@Susana Prosper/ Pepita es una mujer mayor, delgada y menuda. Entra en el restaurante agarrada del brazo de su sobrina. A pasos cortos y lentos llega a la mesa que hay enfrente de la mía. Se sienta y observa todo con mirada de niña. Saluda y charla, pero en cuanto puede se centra en sí misma. Se abstrae. Creo que disfruta con su mundo interior.
Alguien me comenta que Pepita nació, a principios de los años treinta, en la casa en la que yo vivo. Me muero de ganas de hablar con ella. Así que en cuanto veo que ha terminado de comer me acerco.
“Hola Pepita. Soy Susana. Vivo en la casa en la que usted nació”. Me mira con total sorpresa. Se le ilumina la cara. Me agarra las dos manos con fuerza y sin dejar de sonreír, llora de emoción. Sus manos de piel fina y suave, de dedos huesudos, aprietan las mías como si yo fuera su infancia. Se aferra a mí como a un hilo que la vuelve a unir con sus padres, con sus hermanos, con su vida de niña. De vez en cuando se seca alguna lágrima con un pañuelo. Mientras tanto, con la otra mano sujeta las dos mías. No quiere soltar el vínculo. Tarda en empezar a hablar.
Sus manos de piel fina y suave, de dedos huesudos, aprietan las mías como si yo fuera su infancia. Se aferra a mí como a un hilo que la vuelve a unir con sus padres, con sus hermanos, con su vida de niña.
════════════════════
#### [Tareas]
**a)** Traduce al inglés esta oración del relato sobre Pepita: «A pasos cortos y lentos llega a la mesa que hay enfrente de la mía.»
**b)** Escribe cómo sigue el relato sobre Pepita a partir de su última oración.
Las líneas siguientes no hacen falta para resolver las tareas.

[Registros para localizar elementos mostrados]
════════════════════
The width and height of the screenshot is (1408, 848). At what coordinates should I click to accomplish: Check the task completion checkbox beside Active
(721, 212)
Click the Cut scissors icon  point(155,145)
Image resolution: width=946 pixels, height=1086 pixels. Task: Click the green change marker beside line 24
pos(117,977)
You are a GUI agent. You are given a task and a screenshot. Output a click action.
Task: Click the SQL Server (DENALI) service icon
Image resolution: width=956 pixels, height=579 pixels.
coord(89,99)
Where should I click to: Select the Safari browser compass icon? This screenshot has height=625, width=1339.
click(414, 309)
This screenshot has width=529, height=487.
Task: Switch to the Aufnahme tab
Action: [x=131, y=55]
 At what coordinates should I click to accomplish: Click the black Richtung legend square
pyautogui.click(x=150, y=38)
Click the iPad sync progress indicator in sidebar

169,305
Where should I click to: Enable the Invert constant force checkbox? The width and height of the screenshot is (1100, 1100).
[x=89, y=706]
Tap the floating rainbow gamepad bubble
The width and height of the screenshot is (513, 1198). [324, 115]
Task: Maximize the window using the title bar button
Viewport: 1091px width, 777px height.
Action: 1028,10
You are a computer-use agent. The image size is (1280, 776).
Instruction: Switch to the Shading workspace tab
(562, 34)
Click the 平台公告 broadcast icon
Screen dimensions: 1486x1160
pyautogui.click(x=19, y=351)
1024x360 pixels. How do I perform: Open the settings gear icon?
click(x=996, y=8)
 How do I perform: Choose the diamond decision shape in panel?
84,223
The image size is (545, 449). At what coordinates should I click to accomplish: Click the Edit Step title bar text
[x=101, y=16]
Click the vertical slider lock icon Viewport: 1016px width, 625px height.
════════════════════
#### [Respuestas]
**a)** With short, slow steps she reaches the table across from mine.

**b)**
“Eramos nueve hermanos. Yo soy la pequeña. Me enfadaba cuando me llamaban Pepa. A mí me gustaba más Pepita. Ahora en cambio me da igual. Pepa, Pepita… ¡Qué más da!” No puedo dejar de sonreír y de mirarla con autentica emoción. Estamos sentadas muy juntitas. Tenemos las manos entrelazadas sobre mi regazo. Me aprieta fuerte. Siento mis manos muy grandes en comparación con las suyas.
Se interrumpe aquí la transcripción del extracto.